Being There
Sometimes there’s just nothing you can do. A friend or family member is in distress — depressed, angry, disappointed, anxious, frustrated, or whatever. They may have experienced major trauma or be in the throes of some emotional upheaval. There’s no way you can solve the problem, and sometimes it’s simply better not to try. Not every problem can be fixed, and not everyone wants you to fix their problem. Sometimes it’s simply futile because there is no solution. Sometimes it’s insulting to even suggest that you might be able to fix it.
What do you do then? You sit with the person as they experience their feelings and say nothing. They don’t need advice. They don’t need conversation. They simply need the presence of another person. They just need you to be there.
Therapists sometimes recommend that when you have a strong feeling, you sit with it for a while. You don’t jump up and try to do something that will make it go away. You don’t ignore it. You don’t try to ignore it. You simply sit with the feeling and feel it. Later, there will be time to talk about it. First, you simply identify the feeling, if you can, and then be there with it.
Being there for another person is a great gift to them. In the face of strong emotion, they may not have the ability to talk about it. Having someone who will simply lend their presence in a time of turmoil gives comfort when it’s needed, unobtrusively.

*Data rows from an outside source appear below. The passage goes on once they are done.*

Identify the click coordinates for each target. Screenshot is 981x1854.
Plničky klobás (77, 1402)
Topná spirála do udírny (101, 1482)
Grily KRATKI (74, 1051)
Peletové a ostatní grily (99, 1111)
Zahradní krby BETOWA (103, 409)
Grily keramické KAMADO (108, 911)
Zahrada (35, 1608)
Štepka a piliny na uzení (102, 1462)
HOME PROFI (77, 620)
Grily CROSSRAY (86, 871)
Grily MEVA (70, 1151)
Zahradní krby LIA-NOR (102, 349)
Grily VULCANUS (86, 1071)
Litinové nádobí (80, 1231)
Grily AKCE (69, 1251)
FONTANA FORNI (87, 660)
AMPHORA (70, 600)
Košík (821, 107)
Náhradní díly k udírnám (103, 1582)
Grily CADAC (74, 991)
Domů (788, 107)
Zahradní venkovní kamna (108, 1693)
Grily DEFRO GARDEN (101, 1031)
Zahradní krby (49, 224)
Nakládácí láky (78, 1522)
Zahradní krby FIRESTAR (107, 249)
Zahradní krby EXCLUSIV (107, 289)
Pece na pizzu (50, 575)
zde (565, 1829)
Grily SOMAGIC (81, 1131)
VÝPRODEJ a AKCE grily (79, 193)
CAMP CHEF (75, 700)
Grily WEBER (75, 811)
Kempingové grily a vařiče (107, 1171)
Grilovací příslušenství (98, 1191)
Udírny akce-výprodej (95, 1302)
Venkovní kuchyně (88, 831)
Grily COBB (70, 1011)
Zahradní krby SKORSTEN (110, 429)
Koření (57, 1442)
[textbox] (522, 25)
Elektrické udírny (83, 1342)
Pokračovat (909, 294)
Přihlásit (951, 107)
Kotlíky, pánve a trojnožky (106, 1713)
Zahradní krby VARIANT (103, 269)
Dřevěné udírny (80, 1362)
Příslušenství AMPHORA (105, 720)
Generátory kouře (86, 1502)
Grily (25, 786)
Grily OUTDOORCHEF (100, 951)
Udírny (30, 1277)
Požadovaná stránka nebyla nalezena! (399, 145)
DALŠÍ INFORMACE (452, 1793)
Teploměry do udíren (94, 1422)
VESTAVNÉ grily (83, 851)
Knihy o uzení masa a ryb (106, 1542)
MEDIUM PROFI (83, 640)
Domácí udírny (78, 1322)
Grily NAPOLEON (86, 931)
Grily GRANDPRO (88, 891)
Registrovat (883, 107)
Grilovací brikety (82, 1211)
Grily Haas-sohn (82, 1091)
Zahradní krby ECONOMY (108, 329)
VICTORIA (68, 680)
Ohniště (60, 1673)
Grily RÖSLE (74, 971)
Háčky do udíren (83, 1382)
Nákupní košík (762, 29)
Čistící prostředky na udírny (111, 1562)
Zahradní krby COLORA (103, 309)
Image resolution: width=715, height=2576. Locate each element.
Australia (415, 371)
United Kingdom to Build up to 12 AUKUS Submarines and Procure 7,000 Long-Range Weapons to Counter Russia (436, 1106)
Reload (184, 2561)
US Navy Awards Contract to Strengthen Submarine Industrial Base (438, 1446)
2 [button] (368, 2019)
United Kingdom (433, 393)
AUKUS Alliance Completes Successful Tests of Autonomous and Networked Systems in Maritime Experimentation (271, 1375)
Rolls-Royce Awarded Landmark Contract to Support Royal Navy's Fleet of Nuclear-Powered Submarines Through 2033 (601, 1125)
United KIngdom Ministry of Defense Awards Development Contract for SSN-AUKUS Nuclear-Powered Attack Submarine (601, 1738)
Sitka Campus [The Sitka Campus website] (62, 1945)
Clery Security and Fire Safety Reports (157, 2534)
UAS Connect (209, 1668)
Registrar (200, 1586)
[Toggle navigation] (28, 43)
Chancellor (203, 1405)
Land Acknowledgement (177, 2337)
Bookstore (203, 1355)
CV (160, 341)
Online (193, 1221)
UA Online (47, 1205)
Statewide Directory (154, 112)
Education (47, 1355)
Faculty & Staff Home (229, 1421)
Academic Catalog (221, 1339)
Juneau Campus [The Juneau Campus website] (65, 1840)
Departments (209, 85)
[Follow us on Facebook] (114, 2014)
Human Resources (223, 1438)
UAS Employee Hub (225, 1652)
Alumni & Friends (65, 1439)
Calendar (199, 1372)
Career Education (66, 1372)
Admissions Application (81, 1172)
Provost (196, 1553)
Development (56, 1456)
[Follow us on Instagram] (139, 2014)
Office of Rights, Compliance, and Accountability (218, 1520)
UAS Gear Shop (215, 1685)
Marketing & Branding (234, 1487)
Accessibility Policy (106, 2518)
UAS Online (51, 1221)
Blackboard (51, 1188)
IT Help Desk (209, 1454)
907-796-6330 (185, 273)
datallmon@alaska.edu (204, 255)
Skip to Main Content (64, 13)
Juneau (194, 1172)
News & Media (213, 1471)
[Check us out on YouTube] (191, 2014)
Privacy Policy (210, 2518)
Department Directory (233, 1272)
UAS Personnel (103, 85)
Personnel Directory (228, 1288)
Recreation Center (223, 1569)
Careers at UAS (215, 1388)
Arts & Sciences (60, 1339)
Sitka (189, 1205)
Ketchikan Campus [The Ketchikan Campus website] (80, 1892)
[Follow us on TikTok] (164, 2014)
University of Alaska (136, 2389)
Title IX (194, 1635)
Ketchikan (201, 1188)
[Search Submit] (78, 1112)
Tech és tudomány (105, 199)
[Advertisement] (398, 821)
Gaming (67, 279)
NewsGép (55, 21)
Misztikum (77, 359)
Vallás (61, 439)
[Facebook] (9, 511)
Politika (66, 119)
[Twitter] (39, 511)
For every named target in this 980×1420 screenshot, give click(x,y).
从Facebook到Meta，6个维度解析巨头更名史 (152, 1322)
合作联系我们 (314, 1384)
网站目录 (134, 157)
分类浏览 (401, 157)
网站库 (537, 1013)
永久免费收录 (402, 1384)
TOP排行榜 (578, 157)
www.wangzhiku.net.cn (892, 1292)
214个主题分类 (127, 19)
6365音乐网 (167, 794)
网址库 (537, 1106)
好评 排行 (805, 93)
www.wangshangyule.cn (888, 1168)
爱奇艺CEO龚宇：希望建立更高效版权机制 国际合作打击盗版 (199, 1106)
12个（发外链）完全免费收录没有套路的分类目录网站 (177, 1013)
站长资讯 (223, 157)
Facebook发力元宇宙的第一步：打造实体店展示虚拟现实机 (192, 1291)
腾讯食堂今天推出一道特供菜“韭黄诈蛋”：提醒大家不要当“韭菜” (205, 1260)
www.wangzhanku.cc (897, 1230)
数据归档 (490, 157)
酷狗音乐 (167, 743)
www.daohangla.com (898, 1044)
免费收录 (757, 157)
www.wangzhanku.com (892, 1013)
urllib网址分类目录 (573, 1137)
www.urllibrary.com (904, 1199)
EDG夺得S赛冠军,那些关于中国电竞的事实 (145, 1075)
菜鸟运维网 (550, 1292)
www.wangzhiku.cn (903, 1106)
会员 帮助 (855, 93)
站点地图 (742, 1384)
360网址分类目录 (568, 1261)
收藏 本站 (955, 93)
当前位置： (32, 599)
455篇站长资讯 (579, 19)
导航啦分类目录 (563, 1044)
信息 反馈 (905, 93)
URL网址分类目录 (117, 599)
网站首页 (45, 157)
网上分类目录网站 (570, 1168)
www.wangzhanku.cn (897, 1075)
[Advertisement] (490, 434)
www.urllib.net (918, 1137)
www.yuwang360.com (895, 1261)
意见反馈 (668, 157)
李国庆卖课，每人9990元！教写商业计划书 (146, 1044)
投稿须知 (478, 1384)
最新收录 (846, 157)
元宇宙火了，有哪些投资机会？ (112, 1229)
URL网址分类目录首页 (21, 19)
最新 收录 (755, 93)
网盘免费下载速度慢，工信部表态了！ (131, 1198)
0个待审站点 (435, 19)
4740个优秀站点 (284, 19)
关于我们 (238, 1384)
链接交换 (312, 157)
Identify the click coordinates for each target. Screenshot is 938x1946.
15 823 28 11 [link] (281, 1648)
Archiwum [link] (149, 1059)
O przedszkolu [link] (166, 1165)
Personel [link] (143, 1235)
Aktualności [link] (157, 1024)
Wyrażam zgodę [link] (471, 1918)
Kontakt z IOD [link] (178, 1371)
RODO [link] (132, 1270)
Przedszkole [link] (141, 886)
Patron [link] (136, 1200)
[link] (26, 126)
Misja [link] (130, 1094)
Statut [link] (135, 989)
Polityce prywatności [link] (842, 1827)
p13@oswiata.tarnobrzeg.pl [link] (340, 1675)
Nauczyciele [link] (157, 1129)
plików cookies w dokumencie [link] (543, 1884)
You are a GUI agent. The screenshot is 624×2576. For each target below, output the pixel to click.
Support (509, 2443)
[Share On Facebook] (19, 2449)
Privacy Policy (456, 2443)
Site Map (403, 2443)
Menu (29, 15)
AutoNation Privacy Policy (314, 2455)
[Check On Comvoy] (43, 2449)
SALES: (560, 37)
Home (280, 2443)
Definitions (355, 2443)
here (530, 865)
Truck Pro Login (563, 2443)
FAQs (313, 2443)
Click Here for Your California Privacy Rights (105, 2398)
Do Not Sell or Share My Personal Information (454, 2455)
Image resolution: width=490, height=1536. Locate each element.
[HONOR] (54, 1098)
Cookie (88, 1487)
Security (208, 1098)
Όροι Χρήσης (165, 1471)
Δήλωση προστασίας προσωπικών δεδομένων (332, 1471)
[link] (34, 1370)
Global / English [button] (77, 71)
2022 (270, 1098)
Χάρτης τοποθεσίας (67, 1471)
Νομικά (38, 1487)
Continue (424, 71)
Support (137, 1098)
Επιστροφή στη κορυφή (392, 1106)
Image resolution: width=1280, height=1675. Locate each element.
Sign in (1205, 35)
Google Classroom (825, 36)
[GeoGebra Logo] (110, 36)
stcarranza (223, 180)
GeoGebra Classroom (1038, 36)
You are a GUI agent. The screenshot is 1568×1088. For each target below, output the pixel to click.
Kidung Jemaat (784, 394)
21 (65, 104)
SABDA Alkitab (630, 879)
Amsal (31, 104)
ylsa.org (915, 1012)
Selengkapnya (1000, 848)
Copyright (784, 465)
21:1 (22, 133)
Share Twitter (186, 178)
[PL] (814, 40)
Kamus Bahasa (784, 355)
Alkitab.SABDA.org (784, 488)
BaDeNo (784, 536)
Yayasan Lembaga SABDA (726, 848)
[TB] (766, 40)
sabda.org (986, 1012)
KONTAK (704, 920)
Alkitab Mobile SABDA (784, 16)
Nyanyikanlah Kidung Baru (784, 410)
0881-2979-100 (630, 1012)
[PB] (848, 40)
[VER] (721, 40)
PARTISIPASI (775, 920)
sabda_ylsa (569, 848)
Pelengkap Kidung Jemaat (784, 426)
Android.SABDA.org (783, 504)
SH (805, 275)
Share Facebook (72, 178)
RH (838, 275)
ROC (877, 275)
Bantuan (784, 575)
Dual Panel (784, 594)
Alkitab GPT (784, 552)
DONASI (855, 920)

You don’t have to simply sit when you’re being there for another person. You can touch them, place a hand on their shoulder. You can make them a cup of tea. You don’t ask if they want one. You just do it. The tea will be there if they need a soothing beverage. You will be there if they need a soothing presence.
Our society is so action-oriented these days. When we can’t solve a problem, we feel helpless. And that may be true. We’re helpless to change the situation, helpless to cheer up our friend, helpless to take pain away.
But being there may be the only action that is needed. The power of being there is the promise that, if your friend does need something concrete, something that you can offer, you will be there to provide it. In the meantime, there is nothing that either of you needs to do. Being there is the offering.